### [INPUT]
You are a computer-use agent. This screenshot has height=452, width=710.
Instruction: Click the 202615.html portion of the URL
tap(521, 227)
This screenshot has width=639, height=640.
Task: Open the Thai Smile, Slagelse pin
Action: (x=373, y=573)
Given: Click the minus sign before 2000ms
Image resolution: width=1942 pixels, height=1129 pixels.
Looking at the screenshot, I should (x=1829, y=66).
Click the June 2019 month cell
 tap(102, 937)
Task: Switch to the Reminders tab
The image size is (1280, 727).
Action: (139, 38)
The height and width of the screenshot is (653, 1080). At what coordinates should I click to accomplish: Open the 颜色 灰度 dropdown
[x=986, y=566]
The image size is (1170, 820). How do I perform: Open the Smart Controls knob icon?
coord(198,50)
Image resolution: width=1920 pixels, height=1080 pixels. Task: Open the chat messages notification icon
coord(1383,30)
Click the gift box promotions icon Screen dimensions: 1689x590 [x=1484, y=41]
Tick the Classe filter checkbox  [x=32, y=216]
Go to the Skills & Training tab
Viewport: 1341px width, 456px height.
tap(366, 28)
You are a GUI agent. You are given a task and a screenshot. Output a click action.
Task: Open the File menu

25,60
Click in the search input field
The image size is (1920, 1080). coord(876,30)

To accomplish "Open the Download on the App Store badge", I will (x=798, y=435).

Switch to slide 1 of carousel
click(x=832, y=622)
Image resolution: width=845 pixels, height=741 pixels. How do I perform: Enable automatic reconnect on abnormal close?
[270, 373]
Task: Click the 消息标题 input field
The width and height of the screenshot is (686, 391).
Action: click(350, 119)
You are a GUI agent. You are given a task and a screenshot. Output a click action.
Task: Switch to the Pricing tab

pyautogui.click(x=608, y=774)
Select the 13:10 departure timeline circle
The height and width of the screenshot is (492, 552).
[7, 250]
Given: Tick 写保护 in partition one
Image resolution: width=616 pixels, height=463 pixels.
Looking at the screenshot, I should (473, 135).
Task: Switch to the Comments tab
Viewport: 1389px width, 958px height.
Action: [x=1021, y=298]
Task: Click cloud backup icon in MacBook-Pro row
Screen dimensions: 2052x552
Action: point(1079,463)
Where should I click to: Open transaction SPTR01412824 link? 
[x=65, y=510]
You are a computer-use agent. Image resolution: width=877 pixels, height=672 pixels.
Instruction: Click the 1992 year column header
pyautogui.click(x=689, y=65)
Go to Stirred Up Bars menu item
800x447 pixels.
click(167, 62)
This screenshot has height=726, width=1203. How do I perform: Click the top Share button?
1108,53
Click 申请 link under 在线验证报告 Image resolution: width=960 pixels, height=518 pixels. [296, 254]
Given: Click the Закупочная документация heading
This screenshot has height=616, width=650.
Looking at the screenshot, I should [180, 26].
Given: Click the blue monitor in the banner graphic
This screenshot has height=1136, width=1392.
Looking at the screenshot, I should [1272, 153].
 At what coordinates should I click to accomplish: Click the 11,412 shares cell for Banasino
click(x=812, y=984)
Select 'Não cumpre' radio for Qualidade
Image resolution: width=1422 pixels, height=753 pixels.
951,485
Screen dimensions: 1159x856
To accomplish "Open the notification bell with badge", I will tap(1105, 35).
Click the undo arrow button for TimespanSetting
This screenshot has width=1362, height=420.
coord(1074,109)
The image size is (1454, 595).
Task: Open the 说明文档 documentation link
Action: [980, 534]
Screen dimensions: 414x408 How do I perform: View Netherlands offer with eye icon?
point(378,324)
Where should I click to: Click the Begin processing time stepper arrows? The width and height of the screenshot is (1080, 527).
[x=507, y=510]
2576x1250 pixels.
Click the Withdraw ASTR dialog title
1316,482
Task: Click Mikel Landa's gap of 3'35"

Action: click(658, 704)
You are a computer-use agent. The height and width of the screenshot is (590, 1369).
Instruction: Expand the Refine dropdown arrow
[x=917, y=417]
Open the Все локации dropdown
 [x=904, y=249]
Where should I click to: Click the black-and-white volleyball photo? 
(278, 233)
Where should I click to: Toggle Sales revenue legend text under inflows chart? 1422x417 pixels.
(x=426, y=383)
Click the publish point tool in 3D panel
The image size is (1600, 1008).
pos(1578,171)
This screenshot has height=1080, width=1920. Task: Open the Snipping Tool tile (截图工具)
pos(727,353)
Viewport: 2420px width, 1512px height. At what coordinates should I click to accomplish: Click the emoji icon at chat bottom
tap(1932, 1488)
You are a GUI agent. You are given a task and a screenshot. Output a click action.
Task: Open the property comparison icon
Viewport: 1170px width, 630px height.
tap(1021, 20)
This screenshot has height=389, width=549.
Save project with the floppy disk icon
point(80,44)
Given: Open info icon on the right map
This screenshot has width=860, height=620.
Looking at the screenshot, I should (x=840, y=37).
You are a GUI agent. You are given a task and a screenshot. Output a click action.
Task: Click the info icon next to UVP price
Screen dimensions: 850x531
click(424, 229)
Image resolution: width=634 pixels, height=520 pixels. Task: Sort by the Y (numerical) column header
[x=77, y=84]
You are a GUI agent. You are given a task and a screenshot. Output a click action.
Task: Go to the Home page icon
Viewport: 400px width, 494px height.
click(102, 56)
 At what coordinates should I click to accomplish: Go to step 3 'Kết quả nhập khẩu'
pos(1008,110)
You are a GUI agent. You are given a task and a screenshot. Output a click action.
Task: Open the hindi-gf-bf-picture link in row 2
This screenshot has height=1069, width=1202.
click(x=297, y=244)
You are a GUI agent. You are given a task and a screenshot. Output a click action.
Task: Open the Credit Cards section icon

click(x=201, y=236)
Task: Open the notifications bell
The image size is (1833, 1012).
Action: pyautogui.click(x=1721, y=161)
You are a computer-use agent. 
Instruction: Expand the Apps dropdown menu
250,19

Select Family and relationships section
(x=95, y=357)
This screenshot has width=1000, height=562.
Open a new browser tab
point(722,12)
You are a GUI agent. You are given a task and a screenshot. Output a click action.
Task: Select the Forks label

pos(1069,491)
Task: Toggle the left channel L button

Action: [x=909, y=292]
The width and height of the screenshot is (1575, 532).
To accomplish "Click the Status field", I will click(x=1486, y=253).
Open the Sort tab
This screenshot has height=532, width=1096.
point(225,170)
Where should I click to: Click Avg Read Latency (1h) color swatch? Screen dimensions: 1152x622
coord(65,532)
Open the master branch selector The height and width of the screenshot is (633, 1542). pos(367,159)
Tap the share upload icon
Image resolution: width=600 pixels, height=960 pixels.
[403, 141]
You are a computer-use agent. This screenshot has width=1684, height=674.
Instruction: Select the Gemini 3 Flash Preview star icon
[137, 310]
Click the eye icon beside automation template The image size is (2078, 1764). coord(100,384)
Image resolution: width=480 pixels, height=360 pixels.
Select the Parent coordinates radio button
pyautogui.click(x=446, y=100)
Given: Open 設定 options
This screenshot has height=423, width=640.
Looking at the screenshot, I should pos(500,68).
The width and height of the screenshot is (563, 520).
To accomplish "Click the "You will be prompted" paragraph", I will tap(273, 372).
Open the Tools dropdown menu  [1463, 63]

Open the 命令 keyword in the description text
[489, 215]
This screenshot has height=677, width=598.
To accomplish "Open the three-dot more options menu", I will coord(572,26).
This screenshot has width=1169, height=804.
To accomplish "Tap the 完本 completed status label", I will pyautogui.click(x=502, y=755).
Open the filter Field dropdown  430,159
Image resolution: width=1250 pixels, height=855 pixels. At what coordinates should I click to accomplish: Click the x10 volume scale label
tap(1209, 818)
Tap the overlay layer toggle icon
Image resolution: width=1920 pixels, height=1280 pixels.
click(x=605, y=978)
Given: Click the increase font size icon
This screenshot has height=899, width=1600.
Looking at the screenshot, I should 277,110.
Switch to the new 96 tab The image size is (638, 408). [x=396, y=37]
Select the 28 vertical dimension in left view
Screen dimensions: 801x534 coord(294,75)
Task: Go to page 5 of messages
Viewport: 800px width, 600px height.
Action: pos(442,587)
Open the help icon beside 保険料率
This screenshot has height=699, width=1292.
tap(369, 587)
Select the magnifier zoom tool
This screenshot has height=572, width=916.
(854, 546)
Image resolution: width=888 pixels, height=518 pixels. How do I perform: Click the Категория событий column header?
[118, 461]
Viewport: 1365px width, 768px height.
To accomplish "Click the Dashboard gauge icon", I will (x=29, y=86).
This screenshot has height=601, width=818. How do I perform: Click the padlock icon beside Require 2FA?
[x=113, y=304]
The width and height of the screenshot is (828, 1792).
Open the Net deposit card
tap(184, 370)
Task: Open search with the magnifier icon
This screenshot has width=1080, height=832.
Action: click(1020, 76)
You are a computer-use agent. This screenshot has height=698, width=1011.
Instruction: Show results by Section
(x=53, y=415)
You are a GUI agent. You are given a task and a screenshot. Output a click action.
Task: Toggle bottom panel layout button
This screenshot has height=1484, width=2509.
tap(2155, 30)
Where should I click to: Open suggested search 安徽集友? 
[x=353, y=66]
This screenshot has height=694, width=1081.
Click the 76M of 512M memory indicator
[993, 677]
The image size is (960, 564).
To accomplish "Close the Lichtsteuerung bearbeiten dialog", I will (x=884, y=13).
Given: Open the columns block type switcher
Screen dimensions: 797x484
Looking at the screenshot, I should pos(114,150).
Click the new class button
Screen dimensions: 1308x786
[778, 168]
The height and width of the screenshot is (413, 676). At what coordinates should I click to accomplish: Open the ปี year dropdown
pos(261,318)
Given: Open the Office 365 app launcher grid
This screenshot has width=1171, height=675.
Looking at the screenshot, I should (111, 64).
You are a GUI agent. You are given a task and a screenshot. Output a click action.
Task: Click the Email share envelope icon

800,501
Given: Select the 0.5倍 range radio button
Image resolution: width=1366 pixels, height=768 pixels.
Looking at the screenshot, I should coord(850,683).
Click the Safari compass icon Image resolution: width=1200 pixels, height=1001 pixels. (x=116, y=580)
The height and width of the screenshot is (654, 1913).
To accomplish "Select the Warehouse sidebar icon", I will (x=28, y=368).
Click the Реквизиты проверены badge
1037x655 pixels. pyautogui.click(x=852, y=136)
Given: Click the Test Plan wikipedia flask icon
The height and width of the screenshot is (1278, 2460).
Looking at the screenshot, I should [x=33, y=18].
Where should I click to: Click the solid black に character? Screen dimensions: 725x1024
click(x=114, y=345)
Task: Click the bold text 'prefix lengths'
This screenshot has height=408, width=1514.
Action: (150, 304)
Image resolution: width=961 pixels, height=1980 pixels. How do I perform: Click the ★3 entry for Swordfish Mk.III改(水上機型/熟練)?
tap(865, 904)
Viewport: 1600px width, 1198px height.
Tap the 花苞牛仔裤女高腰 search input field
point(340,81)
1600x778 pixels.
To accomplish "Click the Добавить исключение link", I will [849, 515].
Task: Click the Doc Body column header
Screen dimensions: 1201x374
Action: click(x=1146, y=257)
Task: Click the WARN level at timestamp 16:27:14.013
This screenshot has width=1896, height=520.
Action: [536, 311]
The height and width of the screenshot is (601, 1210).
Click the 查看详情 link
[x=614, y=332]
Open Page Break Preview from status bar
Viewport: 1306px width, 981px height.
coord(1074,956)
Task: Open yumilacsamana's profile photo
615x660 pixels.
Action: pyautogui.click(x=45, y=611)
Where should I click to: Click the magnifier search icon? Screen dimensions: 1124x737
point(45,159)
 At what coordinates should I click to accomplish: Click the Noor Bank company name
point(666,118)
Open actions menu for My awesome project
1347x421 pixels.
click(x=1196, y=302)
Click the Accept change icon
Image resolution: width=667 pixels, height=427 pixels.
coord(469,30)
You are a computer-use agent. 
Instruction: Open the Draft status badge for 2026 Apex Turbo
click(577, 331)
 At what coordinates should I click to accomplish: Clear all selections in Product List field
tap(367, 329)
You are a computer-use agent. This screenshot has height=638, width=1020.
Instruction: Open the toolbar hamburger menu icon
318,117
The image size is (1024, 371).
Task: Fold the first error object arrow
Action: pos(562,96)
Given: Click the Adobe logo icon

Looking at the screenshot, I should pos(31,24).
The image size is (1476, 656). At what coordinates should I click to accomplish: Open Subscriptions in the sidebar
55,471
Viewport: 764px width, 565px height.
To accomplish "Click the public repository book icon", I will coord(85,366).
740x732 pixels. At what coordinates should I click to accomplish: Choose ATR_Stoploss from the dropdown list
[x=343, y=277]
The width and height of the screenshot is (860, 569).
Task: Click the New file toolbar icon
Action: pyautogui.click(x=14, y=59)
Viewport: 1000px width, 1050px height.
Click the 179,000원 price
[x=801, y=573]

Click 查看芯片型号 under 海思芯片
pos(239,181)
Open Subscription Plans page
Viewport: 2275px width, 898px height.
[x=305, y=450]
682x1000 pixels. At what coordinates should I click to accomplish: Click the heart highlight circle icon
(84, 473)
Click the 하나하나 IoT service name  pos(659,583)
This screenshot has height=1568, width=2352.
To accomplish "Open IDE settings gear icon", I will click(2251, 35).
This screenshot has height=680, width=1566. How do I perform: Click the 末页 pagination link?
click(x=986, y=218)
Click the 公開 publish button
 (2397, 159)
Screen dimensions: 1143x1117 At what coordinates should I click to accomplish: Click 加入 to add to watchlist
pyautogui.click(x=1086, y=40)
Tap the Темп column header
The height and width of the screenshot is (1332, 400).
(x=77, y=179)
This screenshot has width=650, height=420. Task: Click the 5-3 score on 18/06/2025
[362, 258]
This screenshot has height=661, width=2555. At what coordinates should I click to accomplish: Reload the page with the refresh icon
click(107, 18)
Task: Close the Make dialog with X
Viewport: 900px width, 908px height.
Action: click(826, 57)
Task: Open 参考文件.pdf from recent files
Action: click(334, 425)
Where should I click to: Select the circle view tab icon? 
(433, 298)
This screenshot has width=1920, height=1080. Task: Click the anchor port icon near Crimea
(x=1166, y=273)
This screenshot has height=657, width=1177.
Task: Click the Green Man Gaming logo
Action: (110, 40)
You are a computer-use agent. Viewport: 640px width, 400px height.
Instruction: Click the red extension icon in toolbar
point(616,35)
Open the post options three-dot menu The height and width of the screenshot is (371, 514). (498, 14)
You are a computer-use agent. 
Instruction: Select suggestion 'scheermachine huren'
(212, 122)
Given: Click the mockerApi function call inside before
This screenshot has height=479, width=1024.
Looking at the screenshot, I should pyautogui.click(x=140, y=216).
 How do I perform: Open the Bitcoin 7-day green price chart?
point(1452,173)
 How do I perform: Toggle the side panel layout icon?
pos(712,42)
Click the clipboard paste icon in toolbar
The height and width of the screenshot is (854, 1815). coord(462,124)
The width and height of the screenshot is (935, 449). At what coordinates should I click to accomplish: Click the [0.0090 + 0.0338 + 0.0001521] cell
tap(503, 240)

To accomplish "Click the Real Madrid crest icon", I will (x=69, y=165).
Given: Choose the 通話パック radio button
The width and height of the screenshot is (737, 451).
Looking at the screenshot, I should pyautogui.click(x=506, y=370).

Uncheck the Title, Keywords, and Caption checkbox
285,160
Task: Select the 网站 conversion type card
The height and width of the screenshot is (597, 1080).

### [PROBLEM REQUIREMENTS]
Copy the entries from the line with "The height and width of the screenshot is (601, 1210)." to the line with "tap(367, 329)", swapping "magnifier" for "magnifying glass" and keeping everything else the same.

### [SOLUTION TO THE EXERCISE]
The height and width of the screenshot is (601, 1210).
Click the 查看详情 link
[x=614, y=332]
Open Page Break Preview from status bar
Viewport: 1306px width, 981px height.
coord(1074,956)
Task: Open yumilacsamana's profile photo
615x660 pixels.
Action: pyautogui.click(x=45, y=611)
Where should I click to: Click the magnifying glass search icon? Screen dimensions: 1124x737
point(45,159)
 At what coordinates should I click to accomplish: Click the Noor Bank company name
point(666,118)
Open actions menu for My awesome project
1347x421 pixels.
click(x=1196, y=302)
Click the Accept change icon
Image resolution: width=667 pixels, height=427 pixels.
coord(469,30)
You are a computer-use agent. 
Instruction: Open the Draft status badge for 2026 Apex Turbo
click(577, 331)
 At what coordinates should I click to accomplish: Clear all selections in Product List field
tap(367, 329)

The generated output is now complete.